Come il grillo parlante, sembra un grillo anche lei, con gli occhi che vanno su e giù, e l’espressione da burattino più espressivo che si sia mai visto. Più di un asino, più di Lucignolo, meno verde e più somaro, di nuovo Antonio Ciorfito, che vola in bicicletta tra i bimbi, quei bimbi che giocano con palloni colorati volanti. Dov’è il paese dei balocchi chiede un burattino di legno? Di là indicano dei piccoli spettatori.

Dove ti aspetta la fatina per trasformarti in un bambino, un bambino vero proprio come voleva tuo padre Geppetto, ancora quella vecchia volpe di Marco Fandelli. Proprio come ti aspetta tuo padre Geppetto alla fine di una lunga storia d’amore e curiosità che Martina Zaccaro racconta insieme alla sua fidata compagnia.
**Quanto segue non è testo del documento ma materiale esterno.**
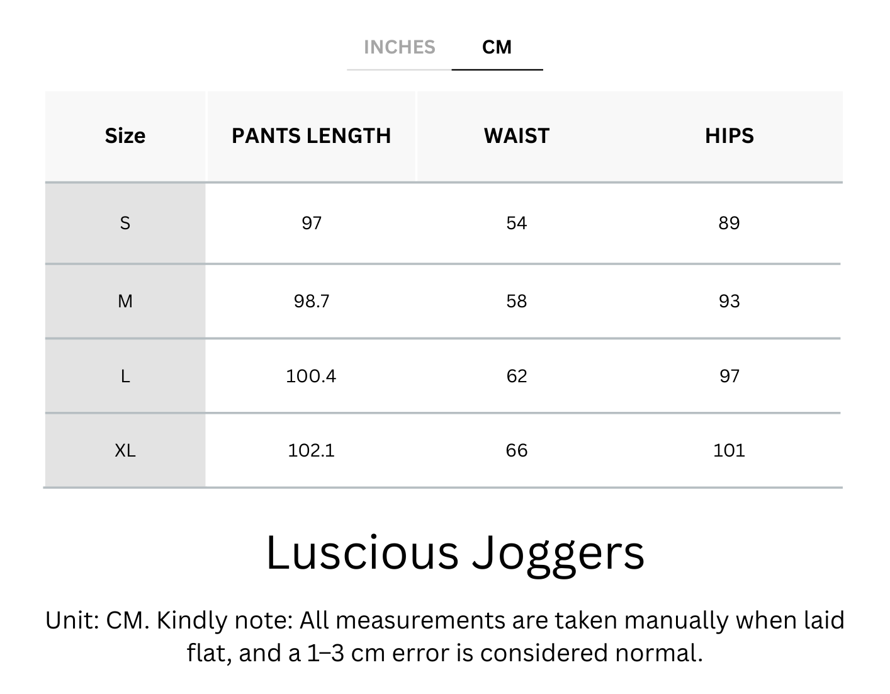
Task: Click the HIPS column header
Action: coord(729,136)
Una storia che da decenni incanta tutti, una favola che riesce a trasmettere tutta la magia del libro di Collodi anche tagliando qua e là per permettere ai bimbi di godere di uno spettacolo senza stancarsi né provare paura, senza balene giganti e teatri dei burattini. Avranno tempo e modo per affrontare la vita, quella di fuori. Per adesso grazie a Martina Zaccaro e alla sua compagnia, alla direzione artistica di Nu Tracks e ai loro genitori possono restare piccoli e innocenti e immaginare che esiste un mondo dove un burattino di legno può diventare un bambino vero.

 

 

Per la rassegna “A merenda con l’arte” seguiranno “Il Gobbo di Notre Dame”, sabato 8 febbraio, e “Cenerentola”, sabato 12 aprile 2025.